Para finalizar, les cuento como se me presenta el cuadro actual de la práctica de las nuevas generaciones de psiquiatras infantiles. Supongan que les llega a la consulta Charlie Brown; diagnóstico casi seguro: “Trastorno depresivo”. La siguiente paciente es su amiga Lucy, a la que le cabe el diagnóstico de “Trastorno disocial”, al igual que a la paciente número tres, nuestra Mafalda. A sus padres creadores, Charles Schulz y Quino, les corresponderá el diagnóstico de “Trastorno depresivo menor”, sobre todo porque Schulz ha pronunciado las siguientes palabras en algún reportaje, pero imaginemos que se las dijo al psiquiatra entrevistador: “Charlie Brown tiene que ser el que sufre, porque es la caricatura de la persona común. Y la mayoría de nosotros estamos mucho más familiarizados con el fracaso que con el triunfo”. No haré el esfuerzo de buscar el casillero que le corresponde a Daniel el Travieso, pero sí sé que el atributo travieso está caduco y, por ello, seguro que se lo considerará como portador de algún tipo de trastorno de la conducta.

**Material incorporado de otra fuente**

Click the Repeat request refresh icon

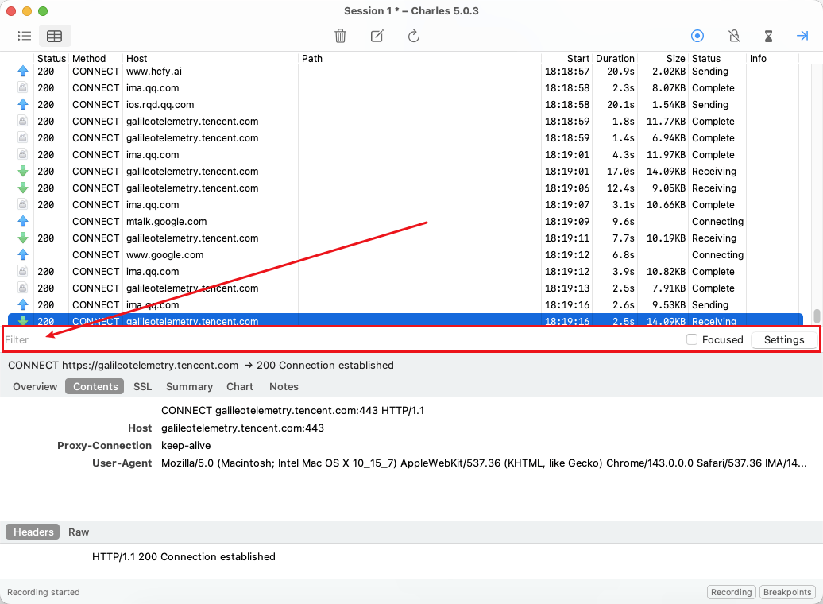pyautogui.click(x=413, y=36)
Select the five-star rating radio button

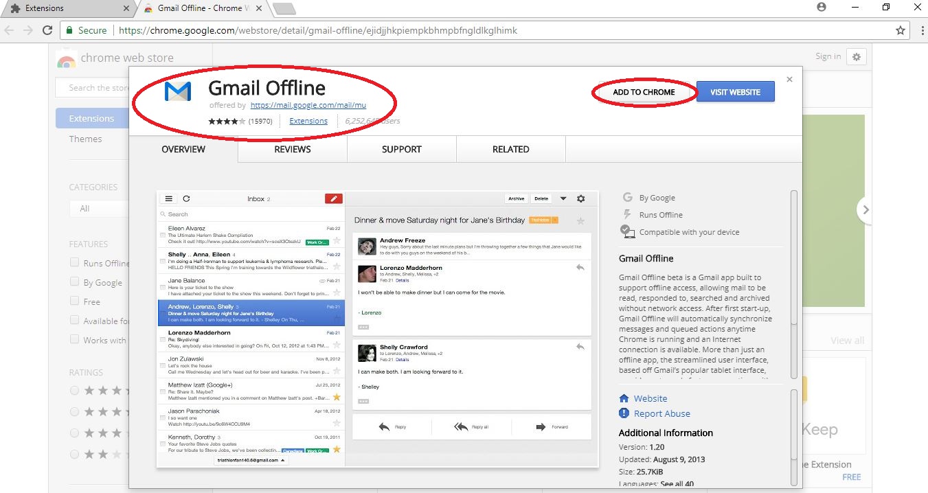(74, 391)
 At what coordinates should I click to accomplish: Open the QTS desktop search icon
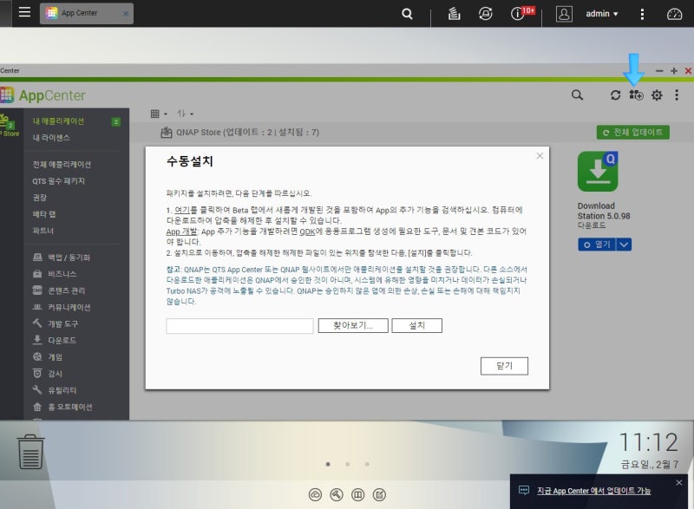pyautogui.click(x=406, y=13)
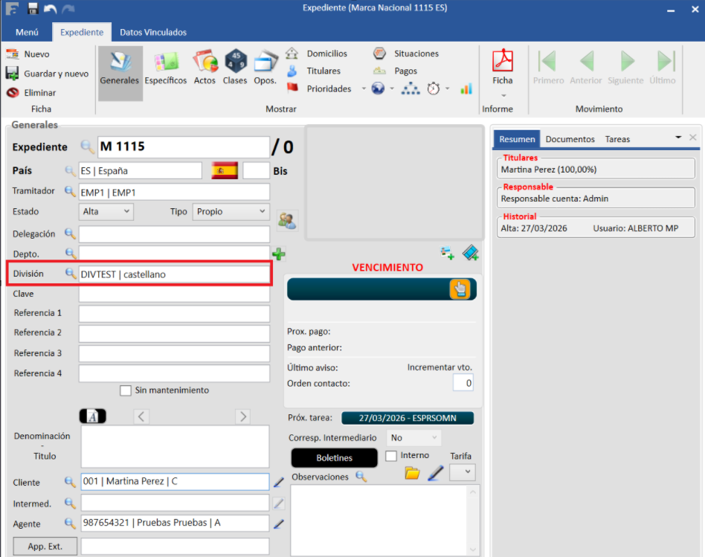Image resolution: width=705 pixels, height=557 pixels.
Task: Tick the Interno checkbox
Action: (392, 455)
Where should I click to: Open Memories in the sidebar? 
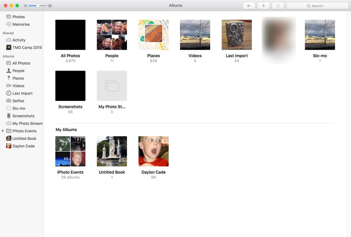[x=21, y=24]
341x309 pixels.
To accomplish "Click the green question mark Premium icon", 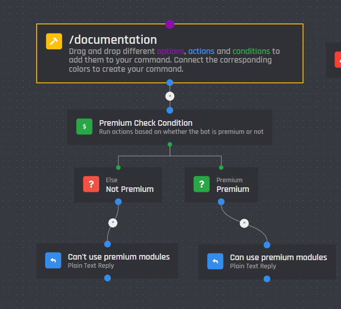I will coord(202,184).
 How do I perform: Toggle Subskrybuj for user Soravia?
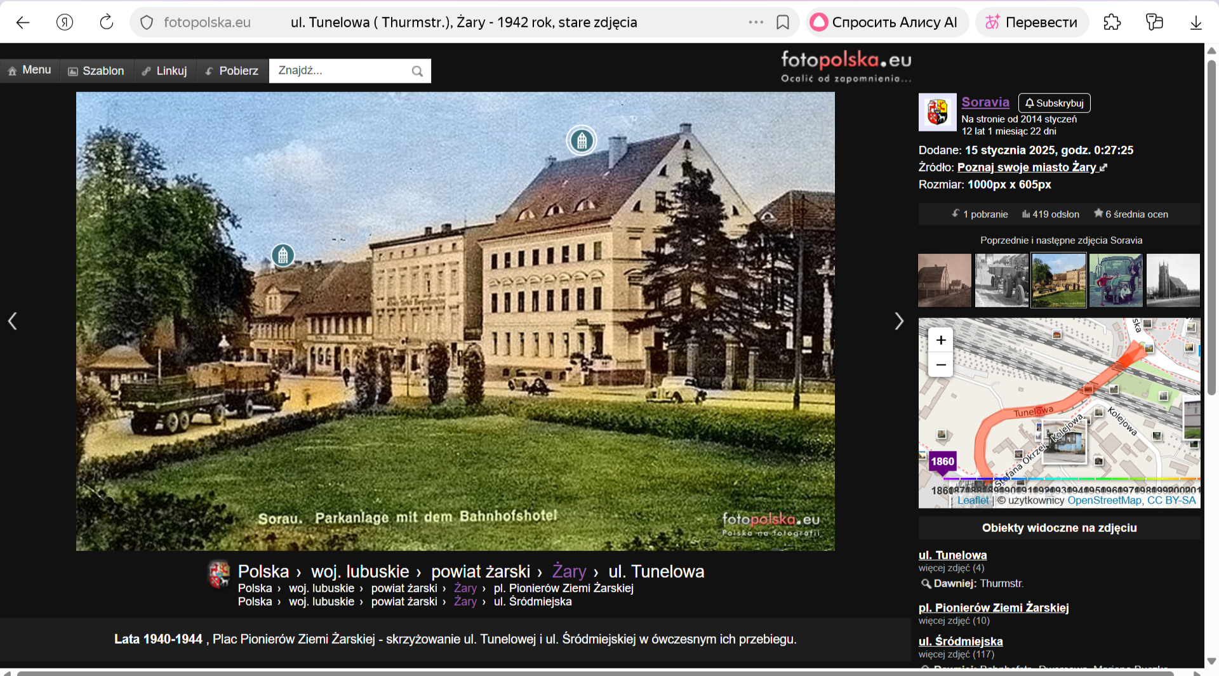tap(1054, 103)
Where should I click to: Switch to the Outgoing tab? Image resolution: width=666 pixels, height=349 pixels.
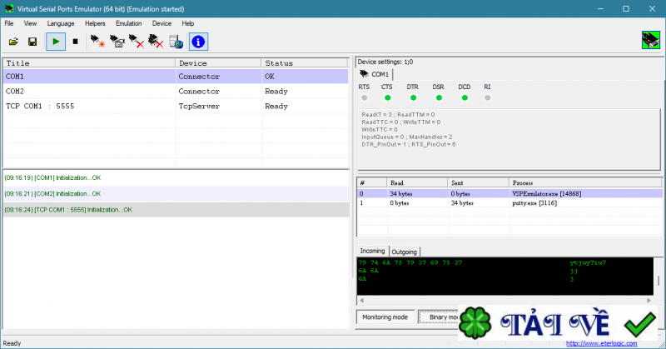pos(405,251)
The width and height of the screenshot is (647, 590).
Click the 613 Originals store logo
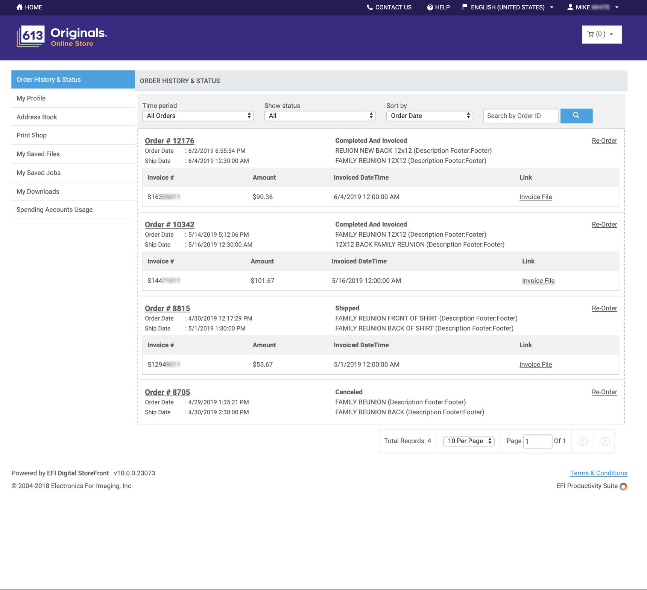pos(62,36)
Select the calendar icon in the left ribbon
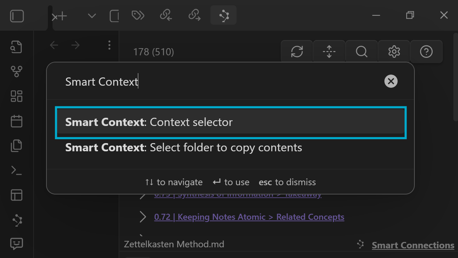The width and height of the screenshot is (458, 258). click(x=16, y=121)
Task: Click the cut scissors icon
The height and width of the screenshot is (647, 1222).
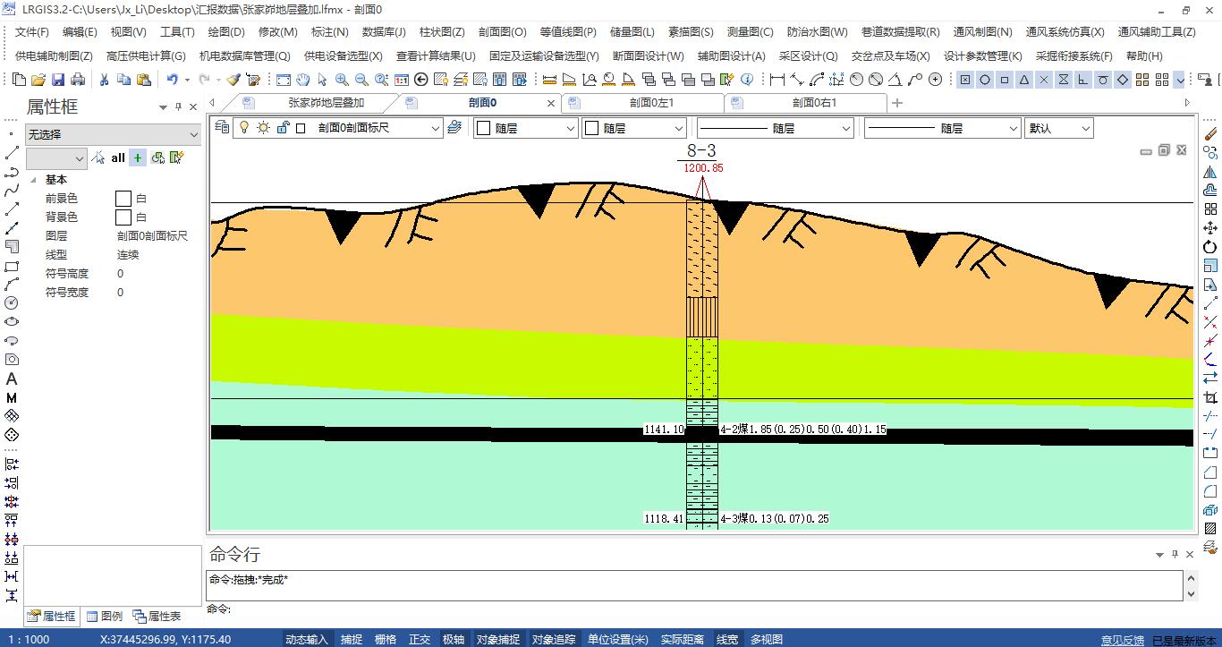Action: click(104, 80)
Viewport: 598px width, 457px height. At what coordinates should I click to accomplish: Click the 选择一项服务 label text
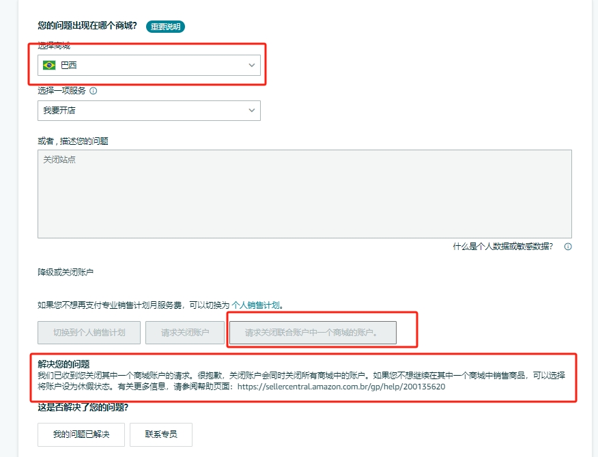[x=61, y=90]
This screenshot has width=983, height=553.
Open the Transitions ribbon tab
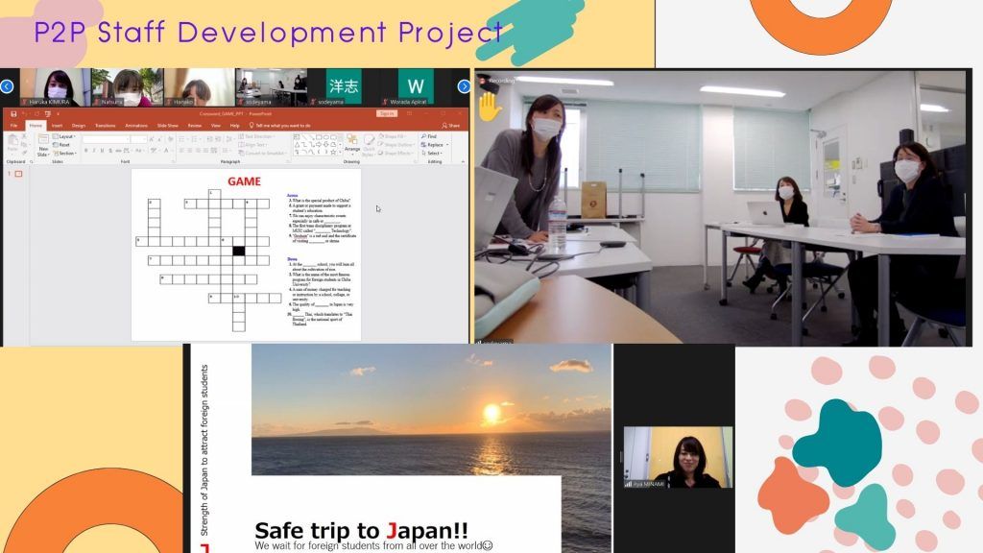pyautogui.click(x=107, y=125)
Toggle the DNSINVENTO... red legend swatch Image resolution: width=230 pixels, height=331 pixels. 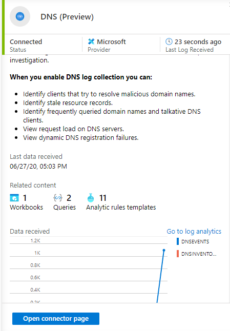coord(178,254)
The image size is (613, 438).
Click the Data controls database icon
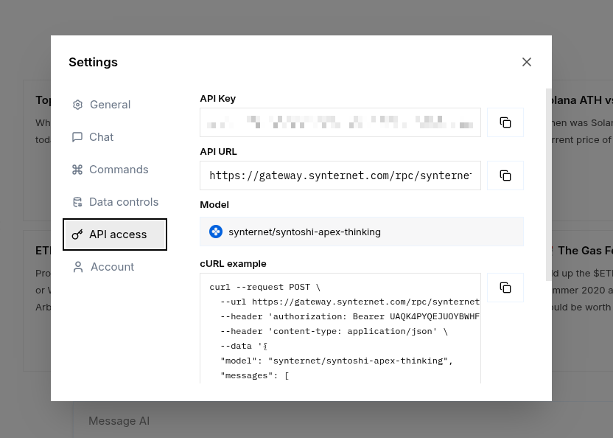click(77, 202)
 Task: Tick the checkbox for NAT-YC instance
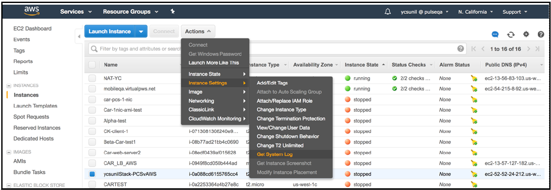(92, 78)
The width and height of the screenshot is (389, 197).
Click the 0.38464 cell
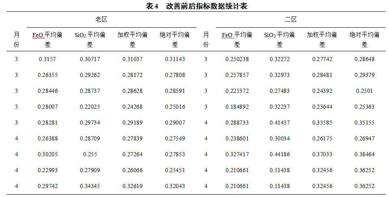(364, 154)
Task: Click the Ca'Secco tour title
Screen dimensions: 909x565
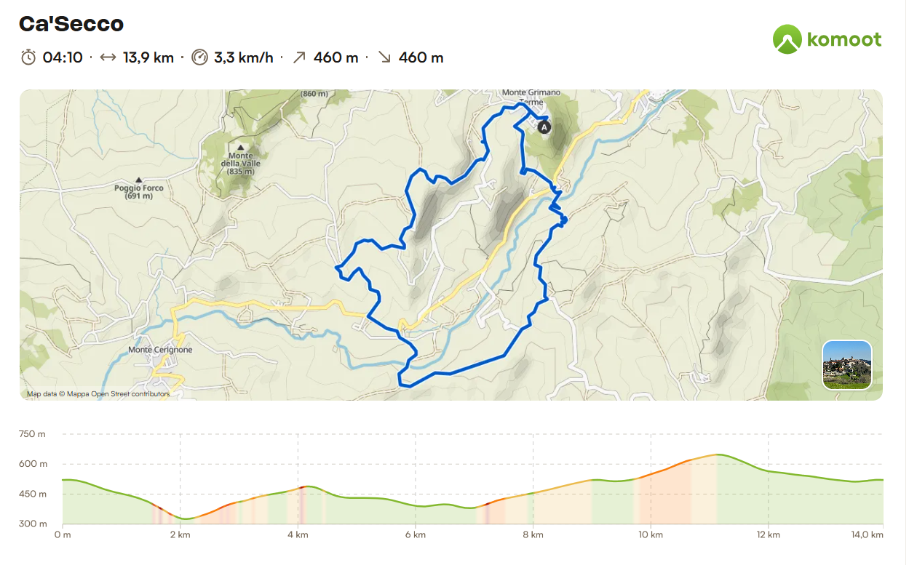Action: (71, 24)
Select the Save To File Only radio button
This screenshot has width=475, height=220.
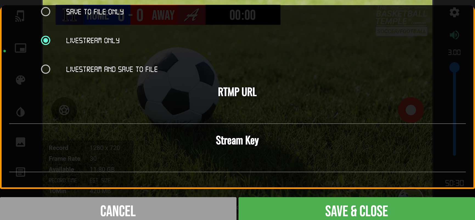pos(46,12)
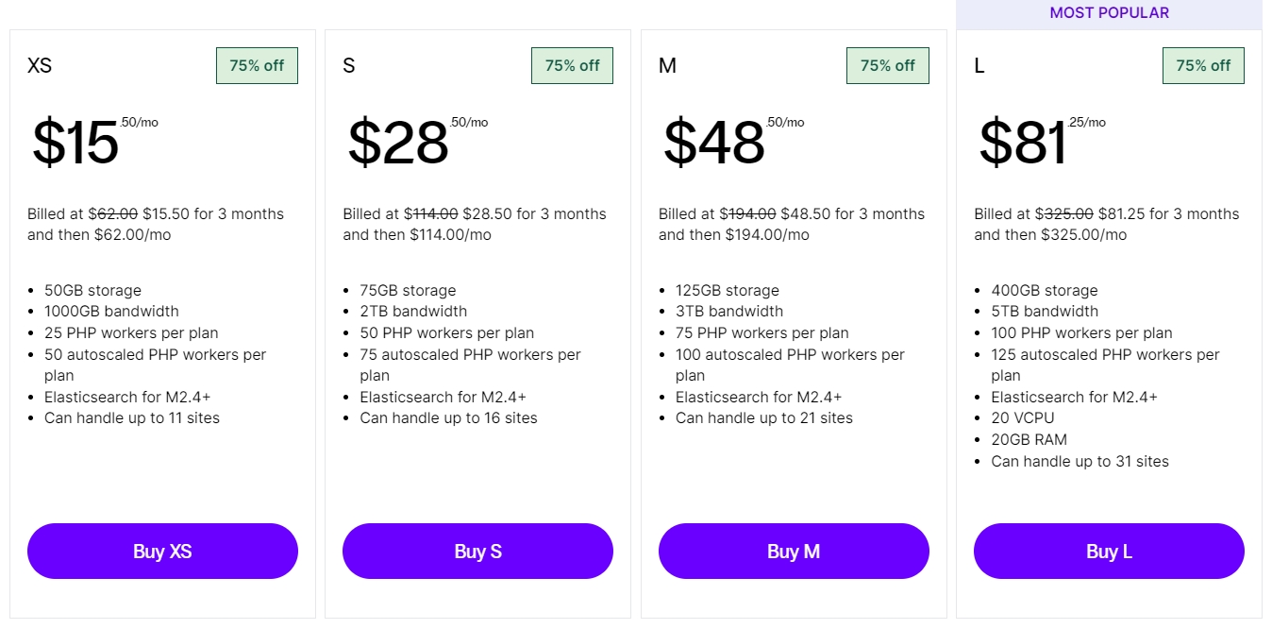The image size is (1272, 629).
Task: Click the L plan 75% off badge
Action: pyautogui.click(x=1203, y=65)
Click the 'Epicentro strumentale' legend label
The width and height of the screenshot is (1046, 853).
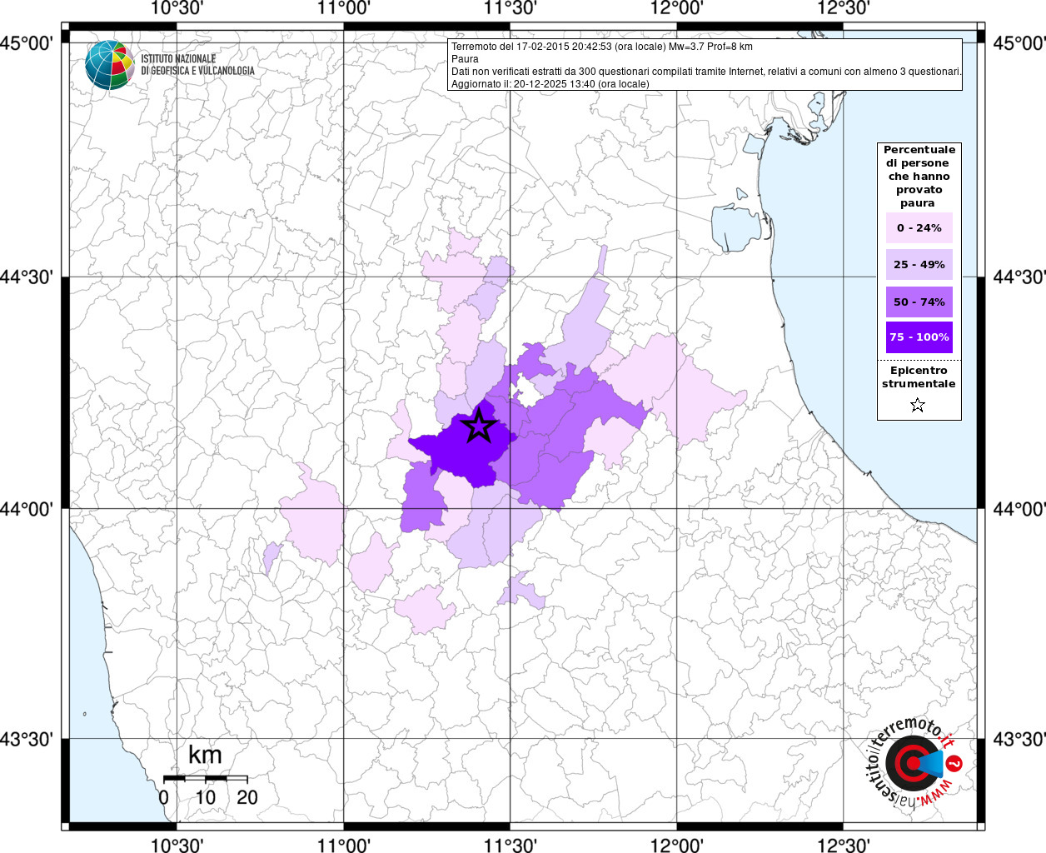(919, 377)
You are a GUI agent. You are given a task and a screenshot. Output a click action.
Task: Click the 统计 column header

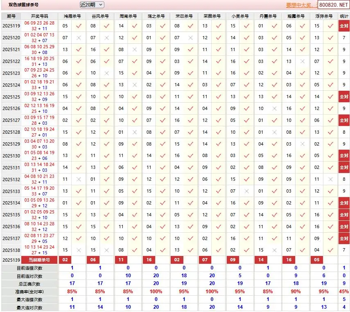click(344, 16)
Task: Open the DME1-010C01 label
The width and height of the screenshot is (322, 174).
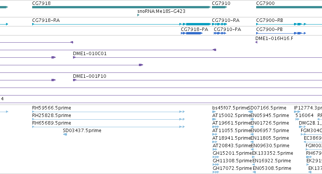Action: coord(90,54)
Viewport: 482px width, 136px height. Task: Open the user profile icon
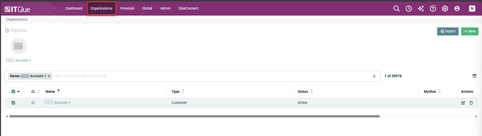tap(457, 9)

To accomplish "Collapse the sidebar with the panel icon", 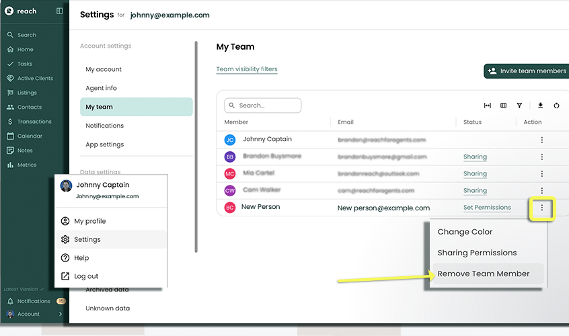I will [x=60, y=11].
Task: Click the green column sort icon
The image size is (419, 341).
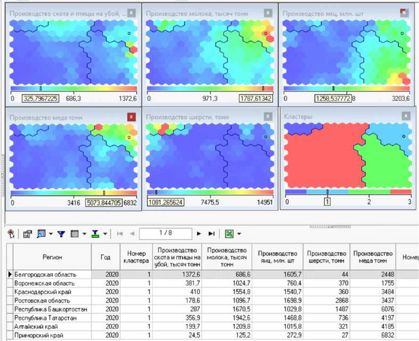Action: click(x=96, y=233)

Lo penoso es que Charlie Brown, Lucy, Mafalda, Daniel el Travieso pueden ser niños de verdad, que se encuentren en un consultorio con adultos que han perdido el sentido del humor. En tanto colega, me resulta también penoso que, como todo afásico, sólo ellos que lo padecen no sólo no lo advierten, sino que tampoco comprenden porqué hacen sonreír a quien puede escuchar que han perdido el uso de la metáfora. Su afasia va de la mano de la ingenua creencia, como la que Borges nos recuerda, que un dialecto, para el caso el del DSM IV, tiene carácter de lenguaje universal.

Dra. Elena Lacombe Psicoanalista. Psiquiatra Infantil. Ex-Interventora del Hospital de Psiquiatría Infanto-Juvenil Carolina Tobar García. Ha realizado y realiza actividades de docencia y supervisión en distintas instituciones hospitalarias, y publicado en diversas publicaciones especializadas.